Smirnov, who court documents say was born in Ukraine, has pleaded not guilty to the charges, and in court filings, his defense team has accused prosecutors of charging their client “as a result of the rejection of Hunter Biden’s plea decisions.” He remains in custody pending trial.

On Nov. 21, just weeks before he was due to stand trial on Dec. 3, federal prosecutors in Weiss’ office filed a little-noticed indictment in a separate case against Smirnov alleging that he illegally concealed from the IRS millions of dollars. in income between 2020 and 2022.

Court records alleged that Smirnov spent unreported income on a Las Vegas apartment, a Bentley and payments on credit card debt. Prosecutors did not name the alleged source of the funds, but the dates and amounts of his payments to him from a single company identified in their filing as “Company 1” coincide with payments they alleged Smirnov received from Economic Transformation Technologies Corporation, which was named in court records filed in Smirnov’s other case. The new charges do not indicate any wrongdoing by Economic Transformation Technologies Corporation. Other income came from an unnamed person, the new indictment states.

“To conceal the millions of dollars he received in income in 2020, 2021 and 2022, Defendant created and filed false Forms 1040, US Individual Income Tax Returns, for himself and in the Domestic Partner’s name that included false and fictitious income and expenses.” said the 27-page indictment filed last week.

According to newly released court records, the judge overseeing Weiss’ first case against Smirnov — District Judge Otis Wright — held a status conference Tuesday and delayed his upcoming trial on the false statement charges until January.

In response to the new tax charges, David Chesnoff, Smirnov’s attorney, told CBS News, “Mr. Smirnov intends to defend this case vigorously as he vigorously defended the first case.”

A spokesman for Weiss declined to comment when contacted by CBS News.

Prosecutors alleged earlier this year that Smirnov’s false allegations against the Bidens were memorialized in an FBI document known as an FD 1023. Congressional Republicans previously pointed to that document’s bribery allegations as evidence of wrongdoing and fought with the FBI to publicly release the document, which Investigators now say they contained false claims.

Smirnov’s lawyers have argued in court records that the case “reeks of political bias.” But prosecutors backtracked, writing this month that Smirnov “has never provided any discovery to the government or evidence to this court that supports his baseless allegations — indeed, there is no such evidence because the allegations are meritless.”
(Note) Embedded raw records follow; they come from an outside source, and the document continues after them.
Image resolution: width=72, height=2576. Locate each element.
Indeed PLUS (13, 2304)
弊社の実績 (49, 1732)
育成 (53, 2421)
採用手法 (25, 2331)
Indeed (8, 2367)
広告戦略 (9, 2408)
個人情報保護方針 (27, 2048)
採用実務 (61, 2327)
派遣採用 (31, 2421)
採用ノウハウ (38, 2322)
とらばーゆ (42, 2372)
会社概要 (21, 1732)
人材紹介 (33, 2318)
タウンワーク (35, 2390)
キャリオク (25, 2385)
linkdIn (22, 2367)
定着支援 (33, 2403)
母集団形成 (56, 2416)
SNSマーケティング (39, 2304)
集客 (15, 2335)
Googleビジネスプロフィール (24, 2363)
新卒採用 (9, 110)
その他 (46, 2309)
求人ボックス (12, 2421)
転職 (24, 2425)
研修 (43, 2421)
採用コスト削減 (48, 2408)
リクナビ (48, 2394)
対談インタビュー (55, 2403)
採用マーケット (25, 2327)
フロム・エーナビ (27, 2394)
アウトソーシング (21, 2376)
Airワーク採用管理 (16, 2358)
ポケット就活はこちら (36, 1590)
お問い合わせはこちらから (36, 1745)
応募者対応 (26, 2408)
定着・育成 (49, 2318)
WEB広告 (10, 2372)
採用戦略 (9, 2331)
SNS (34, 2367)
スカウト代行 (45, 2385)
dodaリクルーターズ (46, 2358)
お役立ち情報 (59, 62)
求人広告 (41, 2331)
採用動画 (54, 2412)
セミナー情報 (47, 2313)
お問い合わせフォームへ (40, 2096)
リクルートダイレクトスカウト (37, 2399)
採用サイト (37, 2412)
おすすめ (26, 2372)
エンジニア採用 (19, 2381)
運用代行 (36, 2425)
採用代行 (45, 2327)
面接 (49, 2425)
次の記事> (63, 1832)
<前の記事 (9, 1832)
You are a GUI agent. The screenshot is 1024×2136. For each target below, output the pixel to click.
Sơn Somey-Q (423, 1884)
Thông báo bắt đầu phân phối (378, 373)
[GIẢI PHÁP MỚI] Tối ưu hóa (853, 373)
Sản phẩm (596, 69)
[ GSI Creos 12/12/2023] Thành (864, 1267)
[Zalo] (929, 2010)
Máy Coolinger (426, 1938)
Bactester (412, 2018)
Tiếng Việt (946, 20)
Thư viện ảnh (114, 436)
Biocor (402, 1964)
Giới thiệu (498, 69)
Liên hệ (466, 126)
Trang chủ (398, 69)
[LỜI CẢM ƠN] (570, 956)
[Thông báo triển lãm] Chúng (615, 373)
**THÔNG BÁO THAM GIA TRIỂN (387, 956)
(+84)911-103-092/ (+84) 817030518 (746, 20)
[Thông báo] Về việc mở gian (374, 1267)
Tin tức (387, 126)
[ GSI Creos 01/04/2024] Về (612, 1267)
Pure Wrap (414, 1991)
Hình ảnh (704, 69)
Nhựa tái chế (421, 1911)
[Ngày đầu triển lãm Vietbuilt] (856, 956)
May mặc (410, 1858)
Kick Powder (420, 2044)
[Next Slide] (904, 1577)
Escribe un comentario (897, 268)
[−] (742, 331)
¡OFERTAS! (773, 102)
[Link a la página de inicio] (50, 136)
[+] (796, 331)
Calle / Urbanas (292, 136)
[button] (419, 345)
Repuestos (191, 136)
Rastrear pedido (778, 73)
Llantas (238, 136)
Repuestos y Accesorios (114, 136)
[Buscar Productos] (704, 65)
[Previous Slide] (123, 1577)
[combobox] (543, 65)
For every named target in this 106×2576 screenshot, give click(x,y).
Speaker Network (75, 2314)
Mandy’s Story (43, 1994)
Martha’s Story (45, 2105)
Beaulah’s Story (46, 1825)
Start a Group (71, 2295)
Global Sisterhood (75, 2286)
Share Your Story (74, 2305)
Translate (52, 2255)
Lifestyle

In court records filed earlier this year, the special counsel said Smirnov told the FBI about contacts with foreign intelligence officials, “including Russian intelligence services, and has had such contacts recently.” Defense attorneys in their own court documents called allegations of Russian ties baseless.

Aside from the specific charges at issue, law enforcement experts told CBS News earlier this year that the growing questions about Smirnov’s veracity should prompt a review of every case in which he was involved. ONE CBS News investigation published earlier this year revealed that serious doubts about Smirnov’s credibility were raised almost a decade ago.

The FBI declined to comment on the results of the CBS News investigation earlier this year.

Weiss secured a conviction against Hunter Biden in Delaware on illegal weapons charges and a guilty plea from the president’s son in another California case in which Hunter Biden admitted to tax fraud. He is due to be sentenced in both cases later this month.

The trial and guilty plea were the result of a protracted legal battle between Weiss’ office and Hunter Biden’s legal team after an initial plea and diversion agreement fell apart and was ultimately rejected by a federal judge in 2023.

The special counsel has faced criticism from members of Congress and whistleblowers over his handling of the Hunter Biden investigation.

Daniel Klaidman, Scott MacFarlane,

and Pat Milton contributed to this report.